The New York Giants have to make a big decision on Evan Engram’s future

New York Giants, Evan Engram

When Evan Engram first succumbed to a mid-foot sprain several weeks ago, the estimated timeline for return was 2-4 weeks. However, the New York Giants placed him on injured reserve on Tuesday, ending his season prematurely and continuing a string of injury-riddled campaigns.

Going into his fourth year with Big Blue, Engram is looking to leave a significant mark on the third year of a Dave Gettleman rebuild, but it might be his last with the Giants. The team has from Dec. 30-May 5 to pick up the 5th year on his rookie contract. Still, after consistent injuries, the likelihood that he remains a Giant for longer than one more season is coming to an interesting conclusion.
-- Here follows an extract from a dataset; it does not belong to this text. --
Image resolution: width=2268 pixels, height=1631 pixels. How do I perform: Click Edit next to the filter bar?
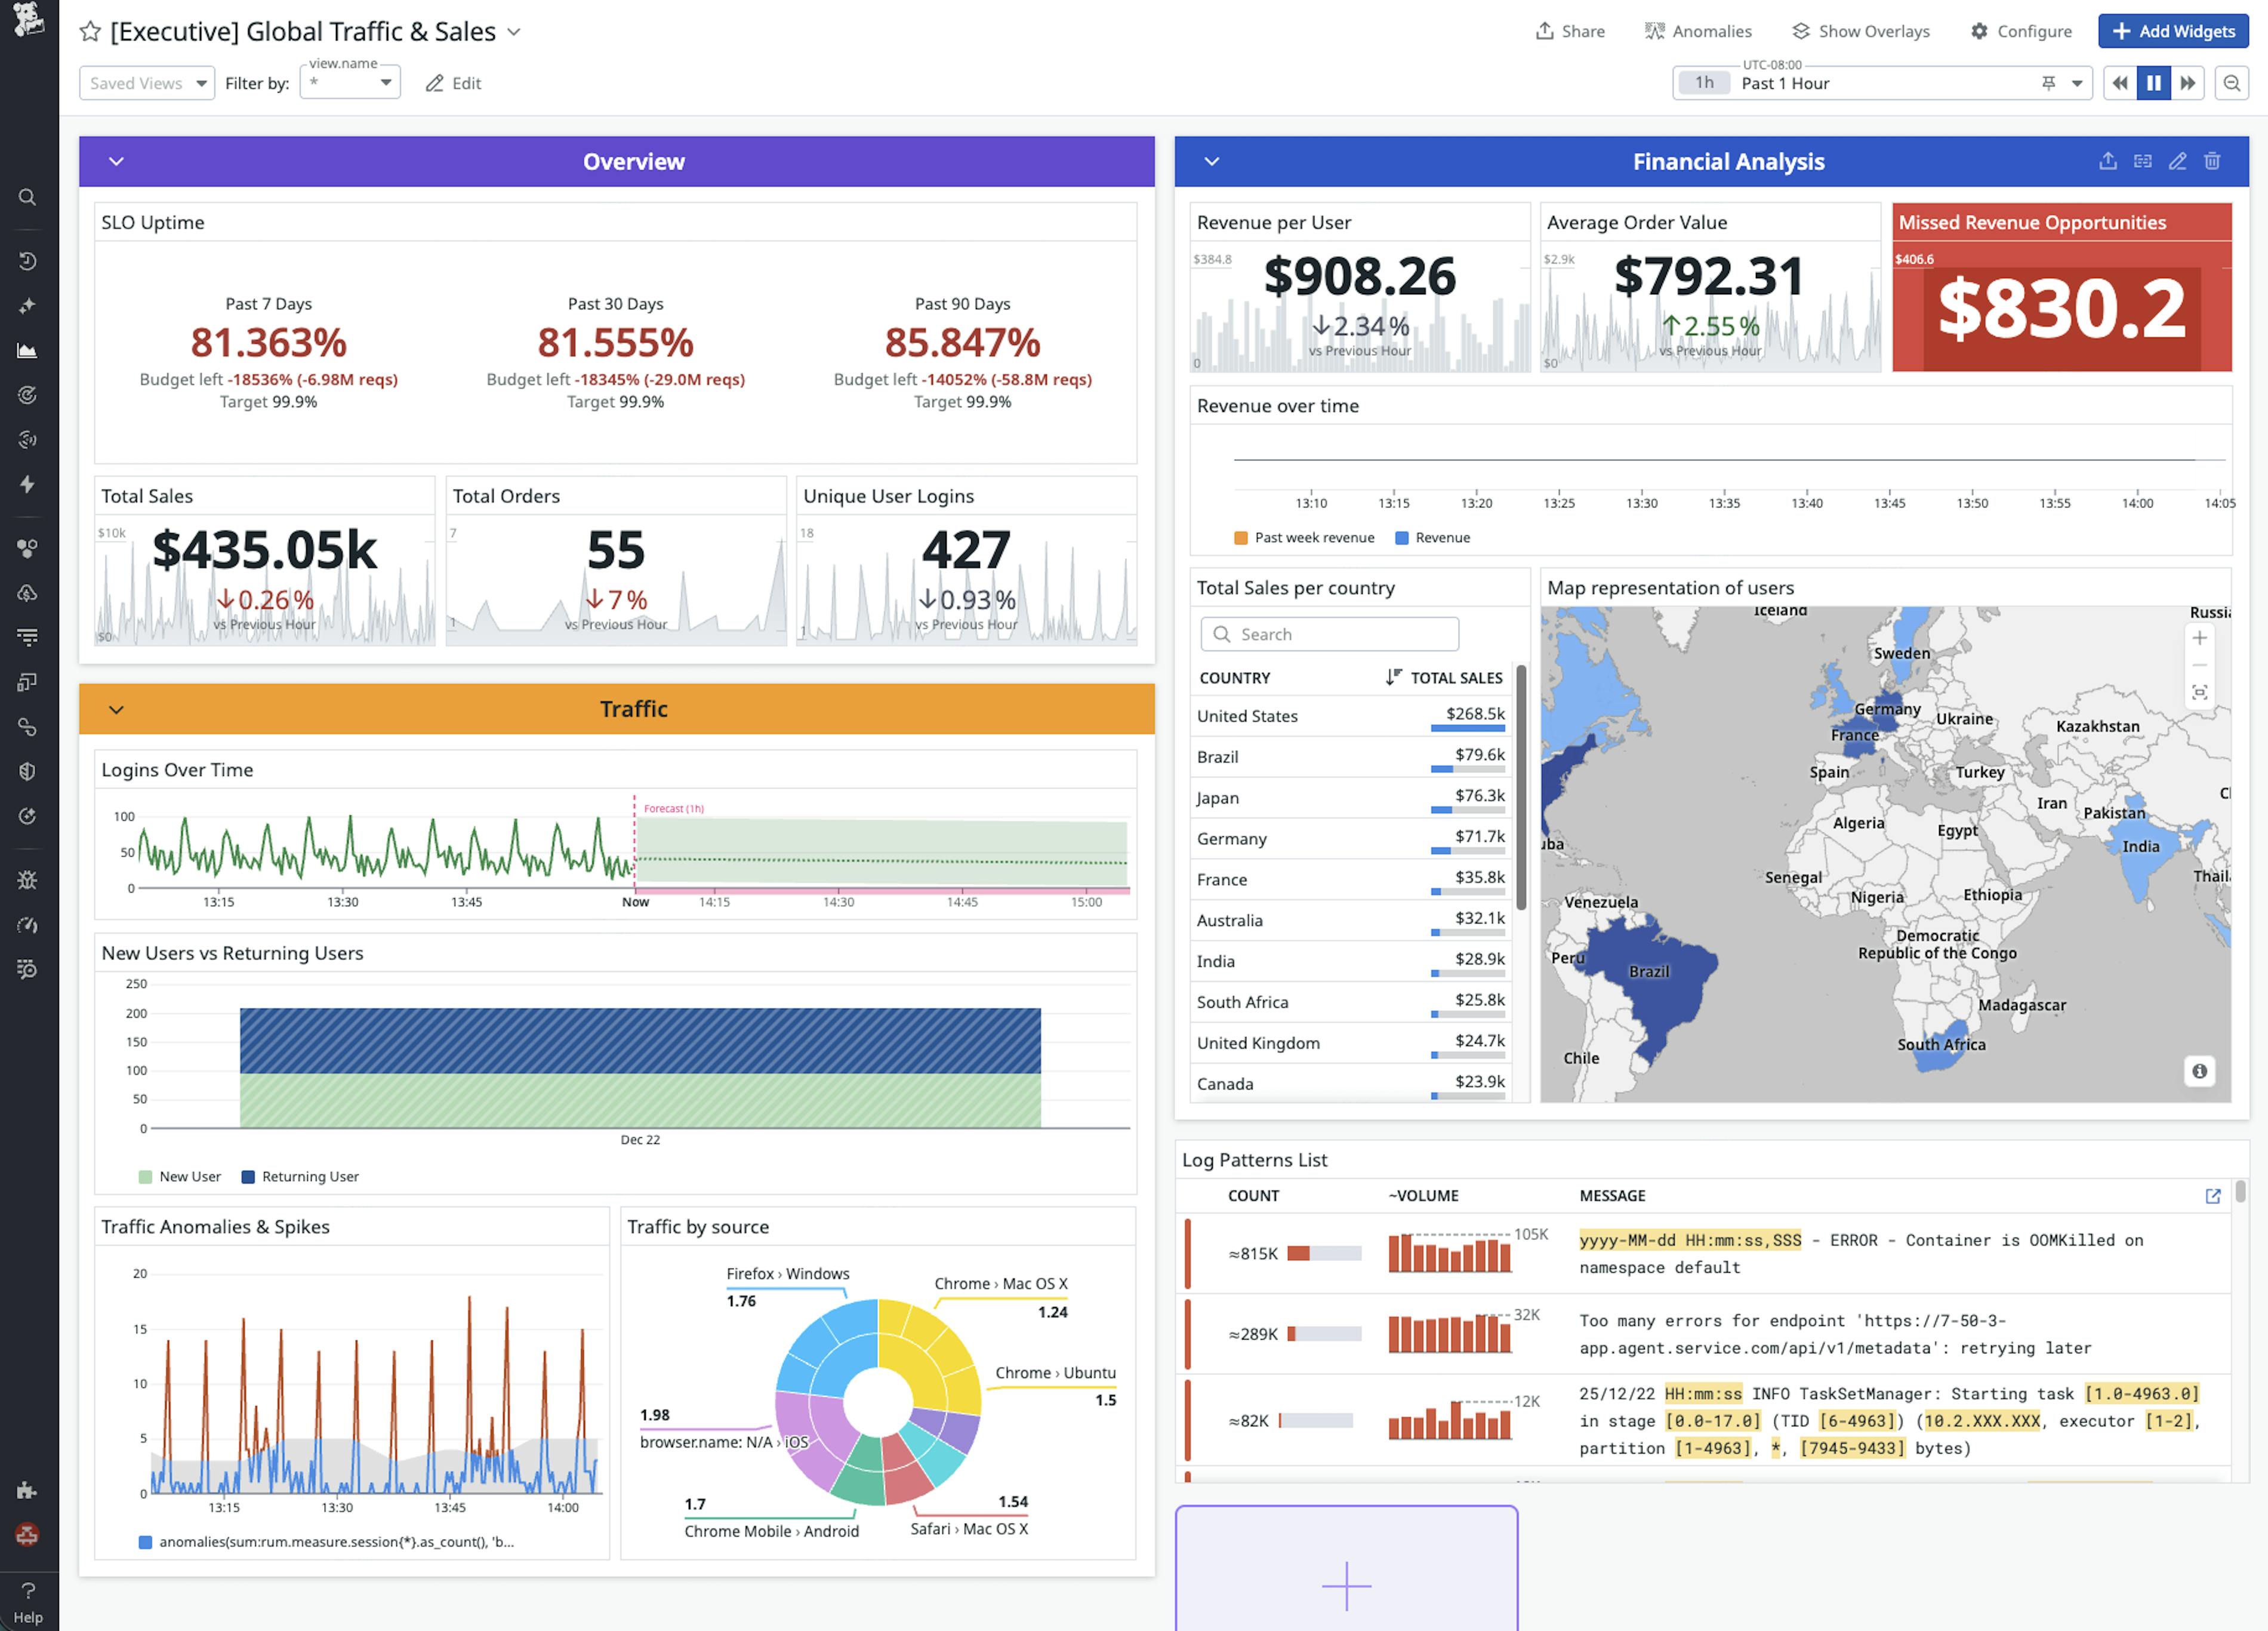click(453, 84)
“I wouldn’t rest for the rest of my career if I wasn’t able to be a part of something special here,” Engram told The Post. “We’ve had a lot of adversity, a lot of tough ones the last three years. I don’t imagine myself anywhere else, but you never know. I know better days are coming for myself and for this place.”
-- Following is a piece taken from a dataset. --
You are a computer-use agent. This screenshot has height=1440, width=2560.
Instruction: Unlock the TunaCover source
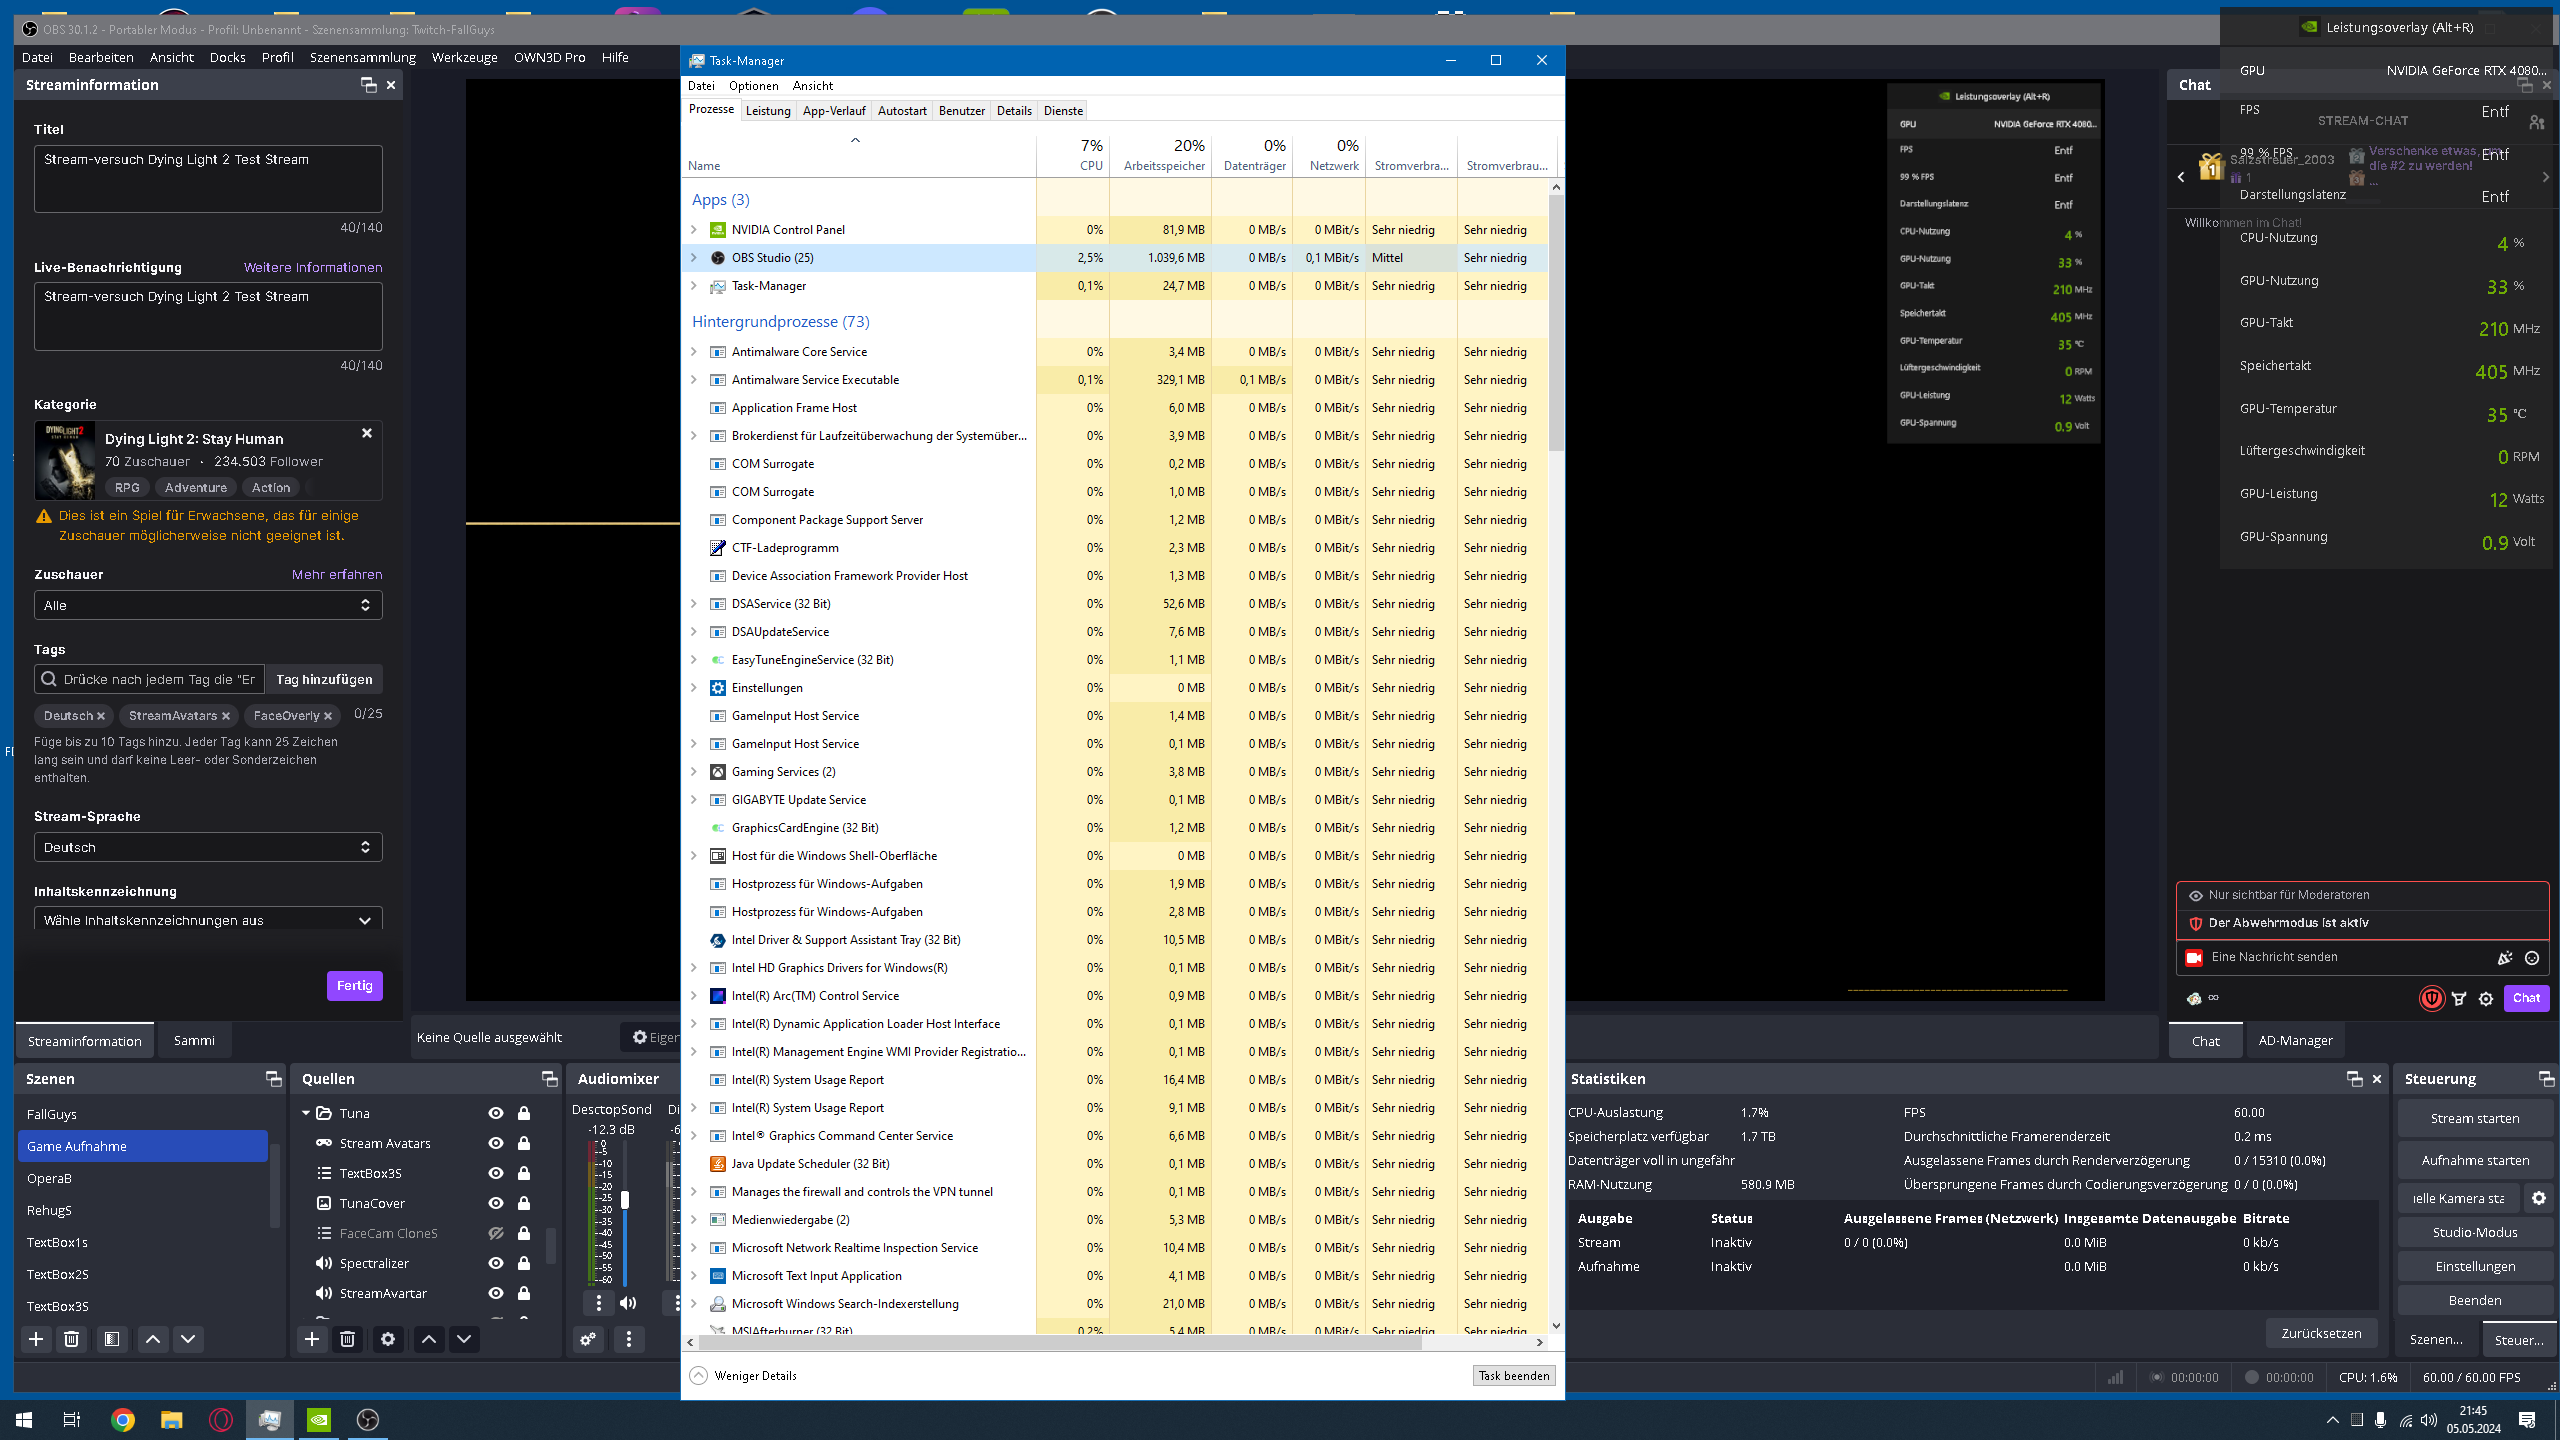pos(523,1203)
Engram is set to miss seven games this season after missing five in 2018, totaling 13. That’s nearly an entire year’s worth of games, which is troublesome for a team that’s in dire need of consistent players. Rookie TE Kaden Smith has stepped in valiantly in his absence, logging 135 yards and one score over five games.

Smith has supplemented the loss of Engram in a mediocre way, but with more game-experience and targets, he should continue to develop into a reliable tight end.

Could the New York Giants move ahead with Kaden Smith?

If the rookie shows more growth and can be a viable option to replace Engram down the road, the Giants may move on from the former first-round pick after 2020. Realistically, the price-tag he will be asking won’t be worth the investment considering his inability to stay healthy in inconsistencies while active. The 2019 season will be his worst to date, earning only 467 yards and three scores over eight games. Factor in his inability to block, and he’s mostly a wide receiver.